[Pacemaker] RFC: What part of the XML configuration do you hate the most?

Fri Jun 27 08:52:08 EDT 2008

Hi Keisuke-san,

On Fri, Jun 27, 2008 at 09:19:33PM +0900, Keisuke MORI wrote:
> Hi,
> 
> Dejan Muhamedagic <dejanmm at fastmail.fm> writes:
> > On Tue, Jun 24, 2008 at 04:02:06PM +0200, Lars Marowsky-Bree wrote:
> >> On 2008-06-24T15:48:12, Dejan Muhamedagic <dejanmm at fastmail.fm> wrote:
> >> 
> >> > >    But precisely we have two scenarios to configure to:
> >> > >    a) monitor NG -> stop -> start on the same node
> >> > >       -> monitor NG (Nth time) -> stop -> failover to another node
> >> > >    b) monitor NG -> monitor NG (Nth times) -> stop -> failover to another node
> >> > > 
> >> > >    The current pacemaker behaves as a), I think, but b) is also
> >> > >    useful when you want to ignore a transient error.
> >> > 
> >> > The b) part has already been discussed on the list and it's
> >> > supposed to be implemented in lrmd. I still don't have the API
> >> > defined, but thought about something like
> >> > 
> >> > 	max-total-failures (how many times a monitor may fail)
> >> > 	max-consecutive-failures (how many times in a row a monitor may fail)
> >> > 
> 
> I also thought that it should be implemented in lrmd at first,
> but now I think it would be better to handle it in crm.
> 
> If we would implement it in lrmd, it would have two kinds of
> fail-counts in different modules (cib and lrmd) and users have
> to understand and use both tools for cib and lrmd depending on
> the kind of the fails even though they are for very similar
> purpose. I think it's confusing for users.

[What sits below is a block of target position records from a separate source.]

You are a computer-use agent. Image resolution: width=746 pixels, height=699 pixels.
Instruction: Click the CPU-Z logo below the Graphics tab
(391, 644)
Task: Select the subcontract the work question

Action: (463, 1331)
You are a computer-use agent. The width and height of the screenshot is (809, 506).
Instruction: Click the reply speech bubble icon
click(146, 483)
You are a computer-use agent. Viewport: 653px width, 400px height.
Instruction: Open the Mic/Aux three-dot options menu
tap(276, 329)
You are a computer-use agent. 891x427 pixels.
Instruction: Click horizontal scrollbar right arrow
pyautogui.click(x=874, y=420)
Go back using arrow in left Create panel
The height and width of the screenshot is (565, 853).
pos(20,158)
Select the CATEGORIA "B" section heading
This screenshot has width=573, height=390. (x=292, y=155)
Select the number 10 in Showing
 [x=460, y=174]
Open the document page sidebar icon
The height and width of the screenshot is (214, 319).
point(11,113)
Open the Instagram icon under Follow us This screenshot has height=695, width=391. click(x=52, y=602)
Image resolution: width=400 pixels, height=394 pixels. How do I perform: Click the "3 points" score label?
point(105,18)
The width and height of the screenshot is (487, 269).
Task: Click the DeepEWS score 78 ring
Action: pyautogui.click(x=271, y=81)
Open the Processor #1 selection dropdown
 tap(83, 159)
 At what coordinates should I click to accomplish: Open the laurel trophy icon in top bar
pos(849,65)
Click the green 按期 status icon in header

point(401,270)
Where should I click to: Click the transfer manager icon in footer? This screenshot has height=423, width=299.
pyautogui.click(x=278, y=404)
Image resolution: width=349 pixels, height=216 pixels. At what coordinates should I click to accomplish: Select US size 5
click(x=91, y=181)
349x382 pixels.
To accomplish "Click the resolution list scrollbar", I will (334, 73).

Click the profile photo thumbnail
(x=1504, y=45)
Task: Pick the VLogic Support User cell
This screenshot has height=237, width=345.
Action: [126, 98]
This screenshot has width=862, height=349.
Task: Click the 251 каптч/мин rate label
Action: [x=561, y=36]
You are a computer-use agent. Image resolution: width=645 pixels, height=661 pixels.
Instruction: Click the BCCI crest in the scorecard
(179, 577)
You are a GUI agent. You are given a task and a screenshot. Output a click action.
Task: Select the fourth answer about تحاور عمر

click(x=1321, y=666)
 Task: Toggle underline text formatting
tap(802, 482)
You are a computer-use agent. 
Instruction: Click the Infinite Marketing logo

The fail-counts in lrmd will probably be available for
inspection. And they would probably also expire after some time.
What I suggested in the previous messages is actually missing
the time dimension: There should be maximum failures within
a period.

> So I think that lrmd should always report failures like now,
> and crm/cib should hold all the failed status and make a decision.

Of course, it could be done like that as well, though that could
make processing in crm much more complex.

> >> > These should probably be attributes defined on the monitor
> >> > operation level.
> >> 
> >> The "ignore failure reports" clashes a bit with the "react to failures
> >> ASAP" requirement.
> >> 
> >> It is my belief that this should be handled by the RA, not in the LRM
> >> nor the CRM. The monitor op implementation is the place to handle this.
> 
> 
> Yes, it can be implemented in RAs, and that's what we've done actually.
> 
> But in that case, such RAs would have a similar retry loop in
> each scripts and would have their own retry parameters for each RA types.
> 
> I think it's worth having a common way to handle this.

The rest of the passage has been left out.